#### [EXERCISE AIM]
Give back exactly the first lines of the entries below, through the line with "Edit the 'Mensagem teste' row pencil icon".

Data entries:
━━━━━━━━

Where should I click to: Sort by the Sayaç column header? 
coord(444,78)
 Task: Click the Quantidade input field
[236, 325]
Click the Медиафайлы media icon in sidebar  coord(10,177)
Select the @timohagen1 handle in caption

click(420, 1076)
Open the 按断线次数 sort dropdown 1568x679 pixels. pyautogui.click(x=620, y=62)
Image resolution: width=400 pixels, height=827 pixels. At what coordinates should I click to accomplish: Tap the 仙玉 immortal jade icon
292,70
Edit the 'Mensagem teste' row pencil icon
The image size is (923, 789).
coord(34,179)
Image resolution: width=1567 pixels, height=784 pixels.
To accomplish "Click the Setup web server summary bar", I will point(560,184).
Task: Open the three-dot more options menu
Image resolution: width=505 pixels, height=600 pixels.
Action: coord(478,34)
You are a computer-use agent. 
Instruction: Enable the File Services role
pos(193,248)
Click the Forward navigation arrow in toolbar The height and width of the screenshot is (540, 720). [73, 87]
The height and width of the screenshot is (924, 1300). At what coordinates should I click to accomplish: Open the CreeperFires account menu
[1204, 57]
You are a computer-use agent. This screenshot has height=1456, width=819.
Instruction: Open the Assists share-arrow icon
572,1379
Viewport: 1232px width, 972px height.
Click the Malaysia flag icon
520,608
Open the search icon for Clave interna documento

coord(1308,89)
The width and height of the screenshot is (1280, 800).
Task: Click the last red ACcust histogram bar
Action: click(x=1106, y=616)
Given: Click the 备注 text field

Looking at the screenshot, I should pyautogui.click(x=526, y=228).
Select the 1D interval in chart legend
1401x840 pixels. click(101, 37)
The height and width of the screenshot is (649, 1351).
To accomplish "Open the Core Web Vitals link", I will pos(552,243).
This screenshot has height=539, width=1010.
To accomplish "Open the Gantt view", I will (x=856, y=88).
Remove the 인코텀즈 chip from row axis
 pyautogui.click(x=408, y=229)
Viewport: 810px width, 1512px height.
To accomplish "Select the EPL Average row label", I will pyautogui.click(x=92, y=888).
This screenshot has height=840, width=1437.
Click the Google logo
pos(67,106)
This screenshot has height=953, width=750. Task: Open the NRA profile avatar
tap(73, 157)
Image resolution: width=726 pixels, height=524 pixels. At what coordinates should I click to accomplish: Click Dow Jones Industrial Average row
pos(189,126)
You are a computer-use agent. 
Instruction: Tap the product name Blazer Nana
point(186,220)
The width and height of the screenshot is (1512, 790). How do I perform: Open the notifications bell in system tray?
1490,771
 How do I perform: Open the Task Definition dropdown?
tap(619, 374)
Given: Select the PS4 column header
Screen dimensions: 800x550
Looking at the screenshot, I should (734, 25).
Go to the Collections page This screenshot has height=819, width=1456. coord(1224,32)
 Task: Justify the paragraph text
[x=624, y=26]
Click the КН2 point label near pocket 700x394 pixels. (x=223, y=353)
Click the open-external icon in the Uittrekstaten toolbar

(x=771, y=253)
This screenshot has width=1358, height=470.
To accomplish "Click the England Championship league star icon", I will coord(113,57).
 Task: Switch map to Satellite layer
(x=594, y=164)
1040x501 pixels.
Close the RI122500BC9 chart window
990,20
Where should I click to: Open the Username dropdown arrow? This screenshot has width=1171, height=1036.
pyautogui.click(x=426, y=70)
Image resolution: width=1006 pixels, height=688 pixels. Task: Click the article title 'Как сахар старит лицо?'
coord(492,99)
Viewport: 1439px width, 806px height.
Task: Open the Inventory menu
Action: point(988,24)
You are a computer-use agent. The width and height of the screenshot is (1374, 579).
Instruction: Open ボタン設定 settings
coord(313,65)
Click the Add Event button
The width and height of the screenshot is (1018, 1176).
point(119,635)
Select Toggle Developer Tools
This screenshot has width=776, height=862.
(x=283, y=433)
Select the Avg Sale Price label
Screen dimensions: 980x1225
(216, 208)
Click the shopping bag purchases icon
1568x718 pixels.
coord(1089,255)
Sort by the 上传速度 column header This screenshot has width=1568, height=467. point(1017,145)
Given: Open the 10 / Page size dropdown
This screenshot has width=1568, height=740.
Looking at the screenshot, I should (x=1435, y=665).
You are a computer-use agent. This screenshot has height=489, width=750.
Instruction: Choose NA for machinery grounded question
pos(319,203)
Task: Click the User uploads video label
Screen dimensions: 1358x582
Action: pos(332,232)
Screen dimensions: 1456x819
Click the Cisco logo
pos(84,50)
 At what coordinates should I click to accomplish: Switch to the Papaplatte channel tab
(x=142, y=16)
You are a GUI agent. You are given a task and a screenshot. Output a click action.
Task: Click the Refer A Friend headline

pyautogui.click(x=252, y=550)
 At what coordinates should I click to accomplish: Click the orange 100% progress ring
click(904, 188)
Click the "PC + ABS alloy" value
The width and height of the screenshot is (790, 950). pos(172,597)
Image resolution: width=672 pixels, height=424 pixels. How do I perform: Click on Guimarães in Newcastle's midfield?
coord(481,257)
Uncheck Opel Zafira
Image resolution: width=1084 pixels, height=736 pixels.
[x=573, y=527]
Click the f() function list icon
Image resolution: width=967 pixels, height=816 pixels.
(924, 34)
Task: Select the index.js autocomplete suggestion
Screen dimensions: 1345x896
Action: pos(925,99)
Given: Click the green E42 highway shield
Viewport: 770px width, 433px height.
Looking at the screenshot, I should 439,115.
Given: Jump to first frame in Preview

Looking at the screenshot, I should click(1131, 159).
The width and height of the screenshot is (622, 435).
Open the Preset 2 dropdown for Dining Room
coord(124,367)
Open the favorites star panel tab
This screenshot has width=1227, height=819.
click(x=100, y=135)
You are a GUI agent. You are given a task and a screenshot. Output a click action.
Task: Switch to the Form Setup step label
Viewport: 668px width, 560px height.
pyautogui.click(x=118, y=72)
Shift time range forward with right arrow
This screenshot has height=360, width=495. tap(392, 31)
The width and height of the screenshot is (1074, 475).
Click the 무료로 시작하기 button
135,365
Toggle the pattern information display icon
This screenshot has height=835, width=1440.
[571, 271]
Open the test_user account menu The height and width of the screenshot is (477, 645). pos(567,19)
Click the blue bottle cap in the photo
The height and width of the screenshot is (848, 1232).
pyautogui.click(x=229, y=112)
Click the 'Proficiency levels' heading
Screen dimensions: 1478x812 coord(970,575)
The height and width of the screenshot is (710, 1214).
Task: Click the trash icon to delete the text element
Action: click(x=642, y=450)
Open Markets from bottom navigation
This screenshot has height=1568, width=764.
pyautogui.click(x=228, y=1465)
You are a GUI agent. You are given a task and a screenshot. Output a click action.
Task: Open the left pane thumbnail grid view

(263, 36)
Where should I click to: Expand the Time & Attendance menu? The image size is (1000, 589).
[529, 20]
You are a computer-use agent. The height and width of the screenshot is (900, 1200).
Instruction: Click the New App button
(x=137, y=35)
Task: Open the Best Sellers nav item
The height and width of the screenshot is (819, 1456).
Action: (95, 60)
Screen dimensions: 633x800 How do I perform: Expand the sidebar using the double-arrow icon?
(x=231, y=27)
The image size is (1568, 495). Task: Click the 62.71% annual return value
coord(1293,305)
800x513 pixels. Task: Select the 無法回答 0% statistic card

━━━━━━━━

#### [ANSWER FOR THE TASK]
Where should I click to: Sort by the Sayaç column header? 
coord(444,78)
 Task: Click the Quantidade input field
[236, 325]
Click the Медиафайлы media icon in sidebar  coord(10,177)
Select the @timohagen1 handle in caption

click(420, 1076)
Open the 按断线次数 sort dropdown 1568x679 pixels. pyautogui.click(x=620, y=62)
Image resolution: width=400 pixels, height=827 pixels. At what coordinates should I click to accomplish: Tap the 仙玉 immortal jade icon
292,70
Edit the 'Mensagem teste' row pencil icon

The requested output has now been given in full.